# Krittika Convener Selection
## Python Assignment

1. You may find the KSP tutorials useful: https://github.com/krittikaiitb/tutorials - Tutorials 1,2,3, and 4 are particularly relevant. These cover basic python, numpy, functions in python and matplotlib respectively.

2. A helpful reminder that executing a cell with help (for example: help(np.loadtxt) or np.loadtxt?) will show the documentation for that function.

3. The use of internet is completely ALLOWED for solving this assignment.

4. Feel free to use multiple cells for your solutions, this would make your code easier to understand in a step-by-step fashion. But keep them separate for each question (don't use a cell to solve Q1 after Q2).

5. Try to keep your code neat and make use of comments and/or markdown cells to explain what you have done.

In [2]:
import csv
import numpy as np
from scipy.optimize import curve_fit
import matplotlib.pyplot as plt
from math import e
from datetime import date, timedelta

### Q1: Parsing Form Responses
Suppose that you are a convener and it has been a few months into your tenure. We have organized an event focused at the newly joining freshers(your juniors).

We floated a Google form to collect their details and get them registered. We planned to contact them all via WebMail to send them details of the event.

While going through the responses, you discover that your co-convener forgot to filter inputs in the form! There appear to be many invalid roll numbers - we cannot contact these students via WebMail. Here are the first few entries:

| Sr. No. | Name | Roll Number | Contact Number |
|---------|------|-------------|----------------|
| 1       | MV   | 220070044   | 986937546      |
| 2       | DV   | 22b280013   | 961101307      |
| 3       | RR   | 21070042    | 908204532      |
| 4       | YB   | 220030019   | 947226579      |

As you can see, we can already see an erroneous LDAP in the $3$rd input.

Your task here is to find out the submissions with wrong roll numbers and filter them out. We would reach out to such people using their contact numbers. Your final output should be the names and contact numbers of these people.

*PS : As you might suspect, this data is sourced from an actual event from our tenure. It has been anonymized and the errors have been exaggerated :)*

In [None]:
file1 = 'Dataset_Q1.csv' #this is the CSV file that countains all the responses

Feel free to use any libraries/standard functions that you might need to solve this problem.

In [None]:
with open("Dataset_Q1.csv","r",newline="\n") as f:    #if newline is not specified an empty list is added after each row of data
    r = csv.reader(f)
    for i in r:
        if i[1]=='Name':    #excluding the heading line
            continue
        if len(i[2].strip())!=9:     #if roll number does not have 9 digits
            print("Name: ",i[1],"  Contact: ",i[3])
        elif int(i[2][0:2]) > 22:    #if roll number has admission year > 2022
            print("Name: ",i[1],"  Contact: ",i[3])


#### Bonus part:
Amongst the valid entries, what proportion are actually freshers? Remember that we intended to target them with this event. The majority seem to be freshers but you will also find some second and third year students. You can identify each of these groups by the first two digits of their roll numbers. 

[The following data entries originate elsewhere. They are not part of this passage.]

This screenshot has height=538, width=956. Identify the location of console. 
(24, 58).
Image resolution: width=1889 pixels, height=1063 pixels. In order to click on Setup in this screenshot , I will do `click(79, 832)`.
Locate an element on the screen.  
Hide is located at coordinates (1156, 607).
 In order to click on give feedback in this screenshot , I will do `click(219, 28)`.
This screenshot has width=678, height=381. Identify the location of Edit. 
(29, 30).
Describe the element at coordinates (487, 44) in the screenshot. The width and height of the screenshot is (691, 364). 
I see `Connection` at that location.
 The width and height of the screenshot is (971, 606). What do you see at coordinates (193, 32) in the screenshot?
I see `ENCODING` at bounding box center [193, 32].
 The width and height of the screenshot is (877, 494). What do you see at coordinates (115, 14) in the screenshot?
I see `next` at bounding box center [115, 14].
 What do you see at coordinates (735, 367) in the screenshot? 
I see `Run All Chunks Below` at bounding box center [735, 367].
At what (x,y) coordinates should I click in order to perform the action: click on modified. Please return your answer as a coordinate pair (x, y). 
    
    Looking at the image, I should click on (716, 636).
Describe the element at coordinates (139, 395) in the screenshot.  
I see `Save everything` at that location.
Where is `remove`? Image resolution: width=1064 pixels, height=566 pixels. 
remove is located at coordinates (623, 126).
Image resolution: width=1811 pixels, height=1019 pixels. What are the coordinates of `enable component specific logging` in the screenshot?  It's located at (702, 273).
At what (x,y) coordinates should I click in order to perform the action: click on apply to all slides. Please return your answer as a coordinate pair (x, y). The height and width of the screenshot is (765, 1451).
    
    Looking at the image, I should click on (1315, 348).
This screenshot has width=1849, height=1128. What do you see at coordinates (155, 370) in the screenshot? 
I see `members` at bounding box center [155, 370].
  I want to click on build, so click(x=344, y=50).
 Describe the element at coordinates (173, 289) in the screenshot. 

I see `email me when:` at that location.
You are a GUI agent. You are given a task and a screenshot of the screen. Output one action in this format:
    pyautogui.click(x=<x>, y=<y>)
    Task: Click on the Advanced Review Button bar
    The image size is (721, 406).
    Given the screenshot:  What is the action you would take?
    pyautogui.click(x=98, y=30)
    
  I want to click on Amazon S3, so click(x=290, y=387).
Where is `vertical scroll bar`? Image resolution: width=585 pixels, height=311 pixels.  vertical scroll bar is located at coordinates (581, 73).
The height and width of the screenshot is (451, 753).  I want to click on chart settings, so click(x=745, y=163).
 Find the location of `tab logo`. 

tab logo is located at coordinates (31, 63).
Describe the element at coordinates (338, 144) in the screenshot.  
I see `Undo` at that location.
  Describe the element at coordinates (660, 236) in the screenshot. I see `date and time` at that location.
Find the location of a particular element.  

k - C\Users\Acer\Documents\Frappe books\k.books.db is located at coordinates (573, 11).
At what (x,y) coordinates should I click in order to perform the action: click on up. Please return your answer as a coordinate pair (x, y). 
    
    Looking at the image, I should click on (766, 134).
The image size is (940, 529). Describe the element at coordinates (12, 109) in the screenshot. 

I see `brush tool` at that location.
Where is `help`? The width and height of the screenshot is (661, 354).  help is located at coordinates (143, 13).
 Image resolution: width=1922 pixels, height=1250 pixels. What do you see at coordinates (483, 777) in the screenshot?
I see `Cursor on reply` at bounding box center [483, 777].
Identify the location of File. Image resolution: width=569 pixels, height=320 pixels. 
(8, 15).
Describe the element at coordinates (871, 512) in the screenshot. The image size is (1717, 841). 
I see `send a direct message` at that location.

Your task is to graphically depict the number of applicants across the three batches.

In [None]:
numbers = [0,0,0]
with open("Dataset_Q1.csv","r",newline="\n") as f:
    r = csv.reader(f)
    for i in r:
        if len(i[2].strip())!=9:
            continue
        elif int(i[2][0:2]) > 22:   #excluding the invalid entries
            continue
        else:
            numbers[(22 - int(i[2][0:2]))] += 1    #freshies: first two digits are 22, so numbers[0] is incremented. For sophies, numbers[1] and so on.

tags = ['Freshies', 'Sophies', 'Thirdies']
plt.bar(tags, numbers, width = 0.5)
plt.ylabel("Number registered")
for i, v in enumerate(numbers):
    plt.text(i-0.05, v+0.1, str(v))

plt.show()


### Q2: A New Discovery
During one of our regular stargazing sessions, you and your co-conveners discover a new blip of light that shouldn't be there. After examining it a bit, you realise that this object is not quite like anything the world has seen before. You share your data with club seniors and make a startling find - its the first of its kind of a completely new class of objects. An ex-secy of the club, Siddhant Tripathy, analyses it extensively and declares that its actually the first ever **endoplanet** to be found. You and your team are now international celebrities, but its time to organise an event so that people from insti can see this.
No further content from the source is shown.